Table 1. The two halves of the substrate and the questions each answers.
| Half | Structure | Question it answers | Primary method |
|---|---|---|---|
| Discrete | Property / knowledge graph: typed nodes, typed edges, attributes | What is connected to this? What is it made of, what constrains it, what observed it? | Graph traversal, pattern query[2,3] |
| Continuous | Vector embedding on each node, indexed for search | What have I seen that is most like this, even with no exact match? | Approximate nearest-neighbor (HNSW)[6] |
| Both, one engine | hyperdb: graph store and ANN index behind one query pipeline, embeddable, on-device | Traverse from the results of a similarity search, or rank the matches of a pattern by similarity | Hybrid query pipeline (this work) |
The position of this report is that the store is not neutral. It is common to treat the world model as a passive container and to put the interesting work in perception and planning, but the container's shape decides which questions are cheap. A relational table makes relationships expensive to follow; a pure vector index makes structure invisible; a pure symbolic graph makes similarity impossible. A physical world model needs both structure and similarity to be first-class, because embodied experience is both discrete and continuous, and the two must be queryable together and on the device, because an agent that has to leave its body to consult its memory is not operating in real time.
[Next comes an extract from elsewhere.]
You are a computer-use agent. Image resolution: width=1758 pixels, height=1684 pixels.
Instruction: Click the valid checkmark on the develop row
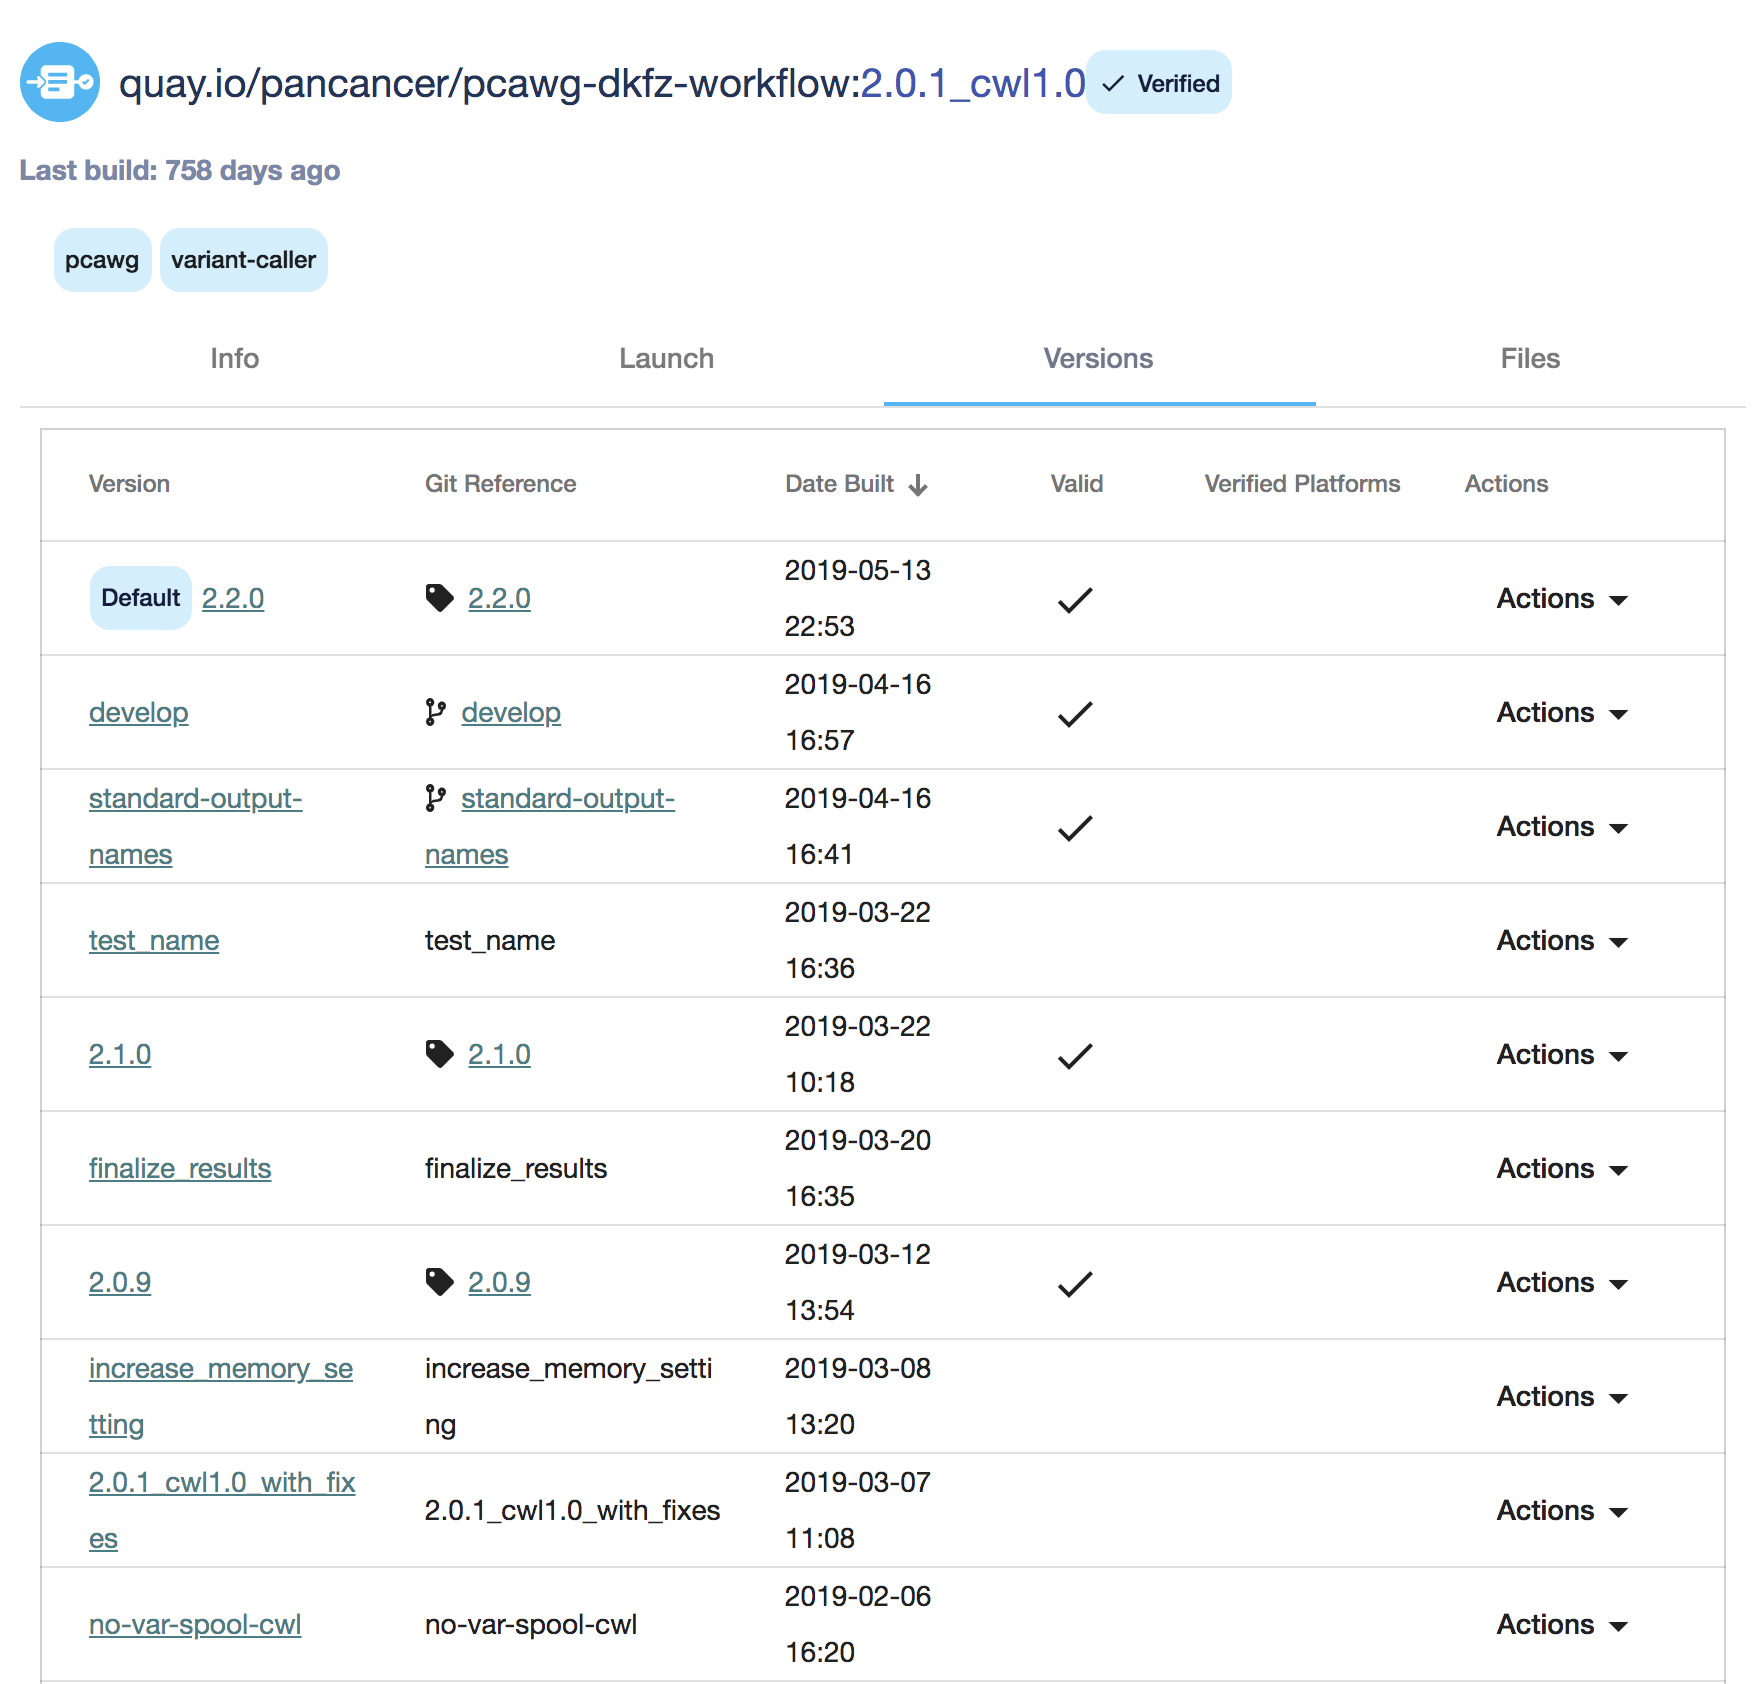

Two qualifications keep the claim honest. First, both halves are mature in isolation. The property-graph and knowledge-graph model is decades old and industrially deployed[1,3], and HNSW-based similarity search is a settled, widely used method[6,7]. The contribution claimed here is not either half but their union in one embeddable engine, and that union is a research effort, not a finished result. Second, the hybrid store is a substrate, not a solution. It makes the right questions cheap; it does not answer them. What perception writes, how beliefs are updated, how the graph is kept consistent as the world changes, and how stale nodes are forgotten are all open problems the substrate enables work on rather than settles.
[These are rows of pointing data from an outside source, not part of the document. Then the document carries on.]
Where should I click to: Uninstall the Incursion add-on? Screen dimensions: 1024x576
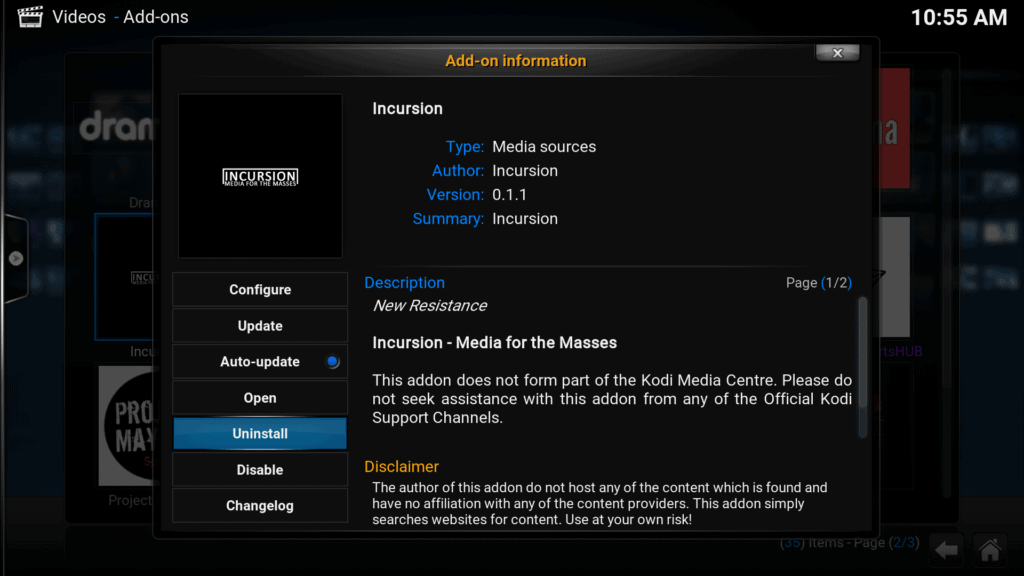pyautogui.click(x=260, y=434)
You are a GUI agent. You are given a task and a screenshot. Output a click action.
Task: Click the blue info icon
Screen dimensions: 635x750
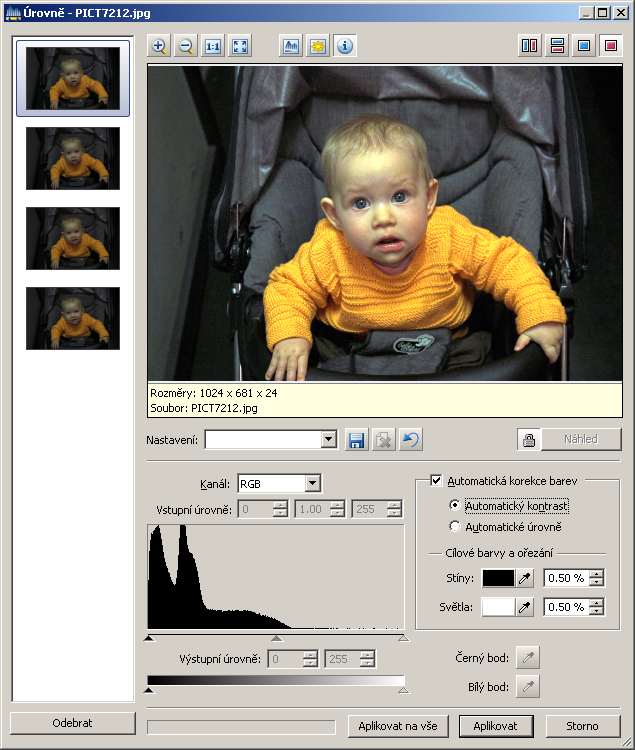[344, 46]
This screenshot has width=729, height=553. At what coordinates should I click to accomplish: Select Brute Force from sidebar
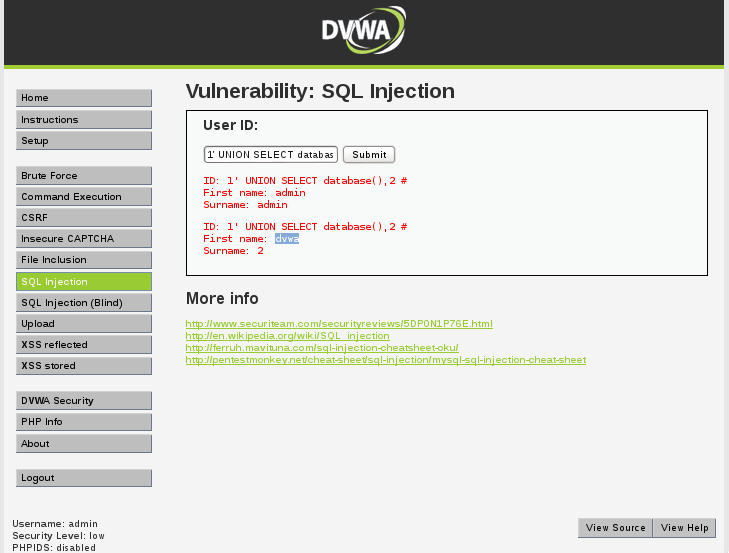click(x=84, y=176)
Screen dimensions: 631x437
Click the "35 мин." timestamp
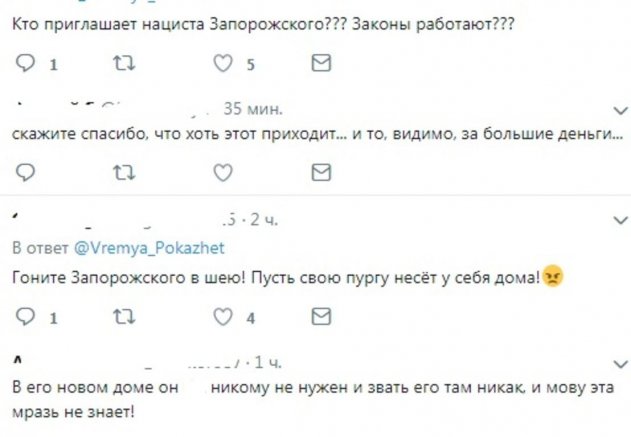pos(253,107)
Perception fills a world model and physics makes it actionable, but the model has to live somewhere, and this report has argued that it lives as a graph: entities are nodes, relationships are edges, and because the world is continuous each node also carries a vector so the system can traverse relationships and search by similarity in one place. The discrete half rests on the property-graph and knowledge-graph model; the continuous half rests on vector embeddings and approximate nearest-neighbor search; the contribution of the Charlot Lab's hyperdb effort is to hold both behind one query pipeline, embeddable and on the device that acts. That effort is early, and its performance is not characterized here. The durable point is architectural. An embodied system's memory should be a graph of the world with vectors on its nodes, and it should be able to ask what is connected and what is similar without choosing between them and without leaving the body.